What you should do: Set down word for word the lines that begin the entries and run through the line containing "Given: Click the back arrow". Give nothing further.

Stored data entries
++++++++

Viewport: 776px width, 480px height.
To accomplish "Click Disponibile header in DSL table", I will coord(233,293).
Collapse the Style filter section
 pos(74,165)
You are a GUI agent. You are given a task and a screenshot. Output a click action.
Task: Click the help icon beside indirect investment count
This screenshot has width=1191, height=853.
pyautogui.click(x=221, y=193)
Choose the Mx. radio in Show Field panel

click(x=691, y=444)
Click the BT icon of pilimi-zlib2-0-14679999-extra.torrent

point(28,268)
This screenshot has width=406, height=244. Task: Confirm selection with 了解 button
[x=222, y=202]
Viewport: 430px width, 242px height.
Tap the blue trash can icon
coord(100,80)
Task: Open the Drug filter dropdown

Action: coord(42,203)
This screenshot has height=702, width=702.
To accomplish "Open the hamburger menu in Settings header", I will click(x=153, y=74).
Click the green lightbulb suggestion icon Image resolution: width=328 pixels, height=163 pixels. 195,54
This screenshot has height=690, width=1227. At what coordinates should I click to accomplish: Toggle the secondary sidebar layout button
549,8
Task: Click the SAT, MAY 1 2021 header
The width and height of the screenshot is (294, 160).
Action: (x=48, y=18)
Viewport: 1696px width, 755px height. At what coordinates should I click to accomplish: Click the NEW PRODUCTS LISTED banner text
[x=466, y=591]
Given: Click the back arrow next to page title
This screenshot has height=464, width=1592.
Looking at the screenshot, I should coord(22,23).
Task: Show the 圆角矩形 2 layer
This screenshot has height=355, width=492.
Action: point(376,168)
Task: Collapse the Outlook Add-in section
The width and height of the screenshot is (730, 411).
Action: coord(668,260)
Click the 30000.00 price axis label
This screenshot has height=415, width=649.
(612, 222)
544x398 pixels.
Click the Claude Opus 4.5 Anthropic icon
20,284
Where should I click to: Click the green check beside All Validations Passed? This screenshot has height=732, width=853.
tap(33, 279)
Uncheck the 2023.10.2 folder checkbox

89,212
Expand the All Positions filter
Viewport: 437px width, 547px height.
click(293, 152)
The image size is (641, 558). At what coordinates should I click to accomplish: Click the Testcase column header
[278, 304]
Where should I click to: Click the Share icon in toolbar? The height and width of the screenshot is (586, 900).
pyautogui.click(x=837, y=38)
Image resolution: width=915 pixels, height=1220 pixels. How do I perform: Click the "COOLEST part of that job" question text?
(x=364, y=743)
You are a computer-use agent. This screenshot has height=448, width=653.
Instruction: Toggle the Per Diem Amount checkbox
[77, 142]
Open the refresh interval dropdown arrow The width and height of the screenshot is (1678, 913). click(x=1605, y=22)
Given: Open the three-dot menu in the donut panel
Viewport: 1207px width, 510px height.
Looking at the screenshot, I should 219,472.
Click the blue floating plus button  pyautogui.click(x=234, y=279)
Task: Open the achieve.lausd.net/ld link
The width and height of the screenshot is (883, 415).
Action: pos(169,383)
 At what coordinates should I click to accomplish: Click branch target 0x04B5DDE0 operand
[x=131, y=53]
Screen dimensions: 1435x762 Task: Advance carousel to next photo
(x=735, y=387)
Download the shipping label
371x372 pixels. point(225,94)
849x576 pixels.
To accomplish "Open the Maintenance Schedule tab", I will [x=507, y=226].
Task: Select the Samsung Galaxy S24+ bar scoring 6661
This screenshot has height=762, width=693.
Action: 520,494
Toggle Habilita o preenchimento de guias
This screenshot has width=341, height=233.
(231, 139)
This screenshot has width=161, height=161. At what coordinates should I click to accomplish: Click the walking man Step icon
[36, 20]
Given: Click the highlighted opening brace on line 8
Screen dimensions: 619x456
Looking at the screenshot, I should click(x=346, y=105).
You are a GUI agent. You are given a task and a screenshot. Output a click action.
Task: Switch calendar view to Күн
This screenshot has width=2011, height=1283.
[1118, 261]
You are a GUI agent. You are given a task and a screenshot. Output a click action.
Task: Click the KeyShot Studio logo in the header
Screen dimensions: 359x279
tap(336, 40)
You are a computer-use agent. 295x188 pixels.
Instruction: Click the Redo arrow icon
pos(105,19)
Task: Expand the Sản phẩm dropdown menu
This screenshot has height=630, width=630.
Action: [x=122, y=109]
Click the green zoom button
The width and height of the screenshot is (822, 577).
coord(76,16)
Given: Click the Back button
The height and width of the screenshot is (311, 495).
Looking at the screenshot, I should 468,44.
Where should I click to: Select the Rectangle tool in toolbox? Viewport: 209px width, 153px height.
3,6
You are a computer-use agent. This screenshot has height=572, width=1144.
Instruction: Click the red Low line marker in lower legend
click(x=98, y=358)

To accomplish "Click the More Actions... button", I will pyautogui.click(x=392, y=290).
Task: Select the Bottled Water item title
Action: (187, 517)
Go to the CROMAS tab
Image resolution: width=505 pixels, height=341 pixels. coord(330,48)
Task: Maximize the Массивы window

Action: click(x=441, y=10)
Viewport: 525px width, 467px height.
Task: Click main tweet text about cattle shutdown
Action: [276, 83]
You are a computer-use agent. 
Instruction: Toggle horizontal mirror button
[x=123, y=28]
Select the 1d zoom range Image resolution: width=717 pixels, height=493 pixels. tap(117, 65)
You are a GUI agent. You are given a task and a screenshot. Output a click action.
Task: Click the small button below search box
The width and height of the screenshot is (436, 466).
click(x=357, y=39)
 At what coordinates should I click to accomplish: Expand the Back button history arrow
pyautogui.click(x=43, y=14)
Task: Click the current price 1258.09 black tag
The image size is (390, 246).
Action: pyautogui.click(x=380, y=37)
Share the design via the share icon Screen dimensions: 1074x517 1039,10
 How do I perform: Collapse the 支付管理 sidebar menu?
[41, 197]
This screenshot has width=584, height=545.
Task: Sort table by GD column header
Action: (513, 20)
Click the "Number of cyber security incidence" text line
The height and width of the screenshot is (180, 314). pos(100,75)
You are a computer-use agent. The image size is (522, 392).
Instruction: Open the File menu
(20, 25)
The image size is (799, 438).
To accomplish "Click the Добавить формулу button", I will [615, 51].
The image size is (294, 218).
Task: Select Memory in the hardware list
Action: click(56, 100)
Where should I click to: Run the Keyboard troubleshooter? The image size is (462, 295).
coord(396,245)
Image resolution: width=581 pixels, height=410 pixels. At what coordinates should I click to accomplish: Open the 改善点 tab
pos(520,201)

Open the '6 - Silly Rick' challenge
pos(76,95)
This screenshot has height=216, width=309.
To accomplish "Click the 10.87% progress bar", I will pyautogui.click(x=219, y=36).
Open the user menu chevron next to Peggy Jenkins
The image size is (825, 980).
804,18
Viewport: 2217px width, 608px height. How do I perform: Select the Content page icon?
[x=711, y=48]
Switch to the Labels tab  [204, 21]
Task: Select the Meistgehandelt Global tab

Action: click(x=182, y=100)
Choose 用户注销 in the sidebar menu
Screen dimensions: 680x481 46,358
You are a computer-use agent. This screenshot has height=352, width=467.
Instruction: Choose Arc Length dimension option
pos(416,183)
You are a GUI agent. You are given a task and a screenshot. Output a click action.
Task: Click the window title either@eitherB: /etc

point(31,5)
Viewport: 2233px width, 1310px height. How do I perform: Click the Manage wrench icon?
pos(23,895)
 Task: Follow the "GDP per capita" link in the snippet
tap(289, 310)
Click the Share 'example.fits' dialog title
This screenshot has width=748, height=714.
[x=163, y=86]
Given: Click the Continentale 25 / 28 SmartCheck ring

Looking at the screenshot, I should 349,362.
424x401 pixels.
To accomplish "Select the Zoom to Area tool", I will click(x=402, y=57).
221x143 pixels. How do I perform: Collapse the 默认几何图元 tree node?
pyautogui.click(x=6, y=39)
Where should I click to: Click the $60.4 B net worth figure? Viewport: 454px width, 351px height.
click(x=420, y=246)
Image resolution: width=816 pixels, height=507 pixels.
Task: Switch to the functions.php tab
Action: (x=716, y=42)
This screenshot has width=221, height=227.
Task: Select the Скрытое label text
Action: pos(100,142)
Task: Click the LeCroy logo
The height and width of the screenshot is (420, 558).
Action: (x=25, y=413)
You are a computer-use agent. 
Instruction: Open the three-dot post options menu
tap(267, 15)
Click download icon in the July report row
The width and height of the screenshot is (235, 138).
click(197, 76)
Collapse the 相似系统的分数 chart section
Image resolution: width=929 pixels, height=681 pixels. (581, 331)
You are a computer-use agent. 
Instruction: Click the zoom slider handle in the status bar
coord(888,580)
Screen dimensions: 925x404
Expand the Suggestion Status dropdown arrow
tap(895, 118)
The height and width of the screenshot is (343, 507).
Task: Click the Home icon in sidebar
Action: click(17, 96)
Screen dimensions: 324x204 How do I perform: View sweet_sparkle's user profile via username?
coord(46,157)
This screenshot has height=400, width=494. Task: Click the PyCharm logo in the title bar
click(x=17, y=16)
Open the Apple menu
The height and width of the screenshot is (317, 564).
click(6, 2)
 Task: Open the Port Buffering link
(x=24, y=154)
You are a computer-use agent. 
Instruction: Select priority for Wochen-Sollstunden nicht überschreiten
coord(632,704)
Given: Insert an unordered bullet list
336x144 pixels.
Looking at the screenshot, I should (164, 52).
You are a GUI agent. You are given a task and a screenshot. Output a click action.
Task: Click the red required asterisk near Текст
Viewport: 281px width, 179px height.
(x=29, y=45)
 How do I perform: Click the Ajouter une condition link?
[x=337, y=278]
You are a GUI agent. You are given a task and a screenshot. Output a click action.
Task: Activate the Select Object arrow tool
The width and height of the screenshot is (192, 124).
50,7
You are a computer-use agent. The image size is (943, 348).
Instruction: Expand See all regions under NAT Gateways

++++++++

Task solution:
Viewport: 776px width, 480px height.
To accomplish "Click Disponibile header in DSL table", I will coord(233,293).
Collapse the Style filter section
 pos(74,165)
You are a GUI agent. You are given a task and a screenshot. Output a click action.
Task: Click the help icon beside indirect investment count
This screenshot has width=1191, height=853.
pyautogui.click(x=221, y=193)
Choose the Mx. radio in Show Field panel

click(x=691, y=444)
Click the BT icon of pilimi-zlib2-0-14679999-extra.torrent

point(28,268)
This screenshot has width=406, height=244. Task: Confirm selection with 了解 button
[x=222, y=202]
Viewport: 430px width, 242px height.
Tap the blue trash can icon
coord(100,80)
Task: Open the Drug filter dropdown

Action: coord(42,203)
This screenshot has height=702, width=702.
To accomplish "Open the hamburger menu in Settings header", I will click(x=153, y=74).
Click the green lightbulb suggestion icon Image resolution: width=328 pixels, height=163 pixels. 195,54
This screenshot has height=690, width=1227. At what coordinates should I click to accomplish: Toggle the secondary sidebar layout button
549,8
Task: Click the SAT, MAY 1 2021 header
The width and height of the screenshot is (294, 160).
Action: (x=48, y=18)
Viewport: 1696px width, 755px height. At what coordinates should I click to accomplish: Click the NEW PRODUCTS LISTED banner text
[x=466, y=591]
Given: Click the back arrow next to page title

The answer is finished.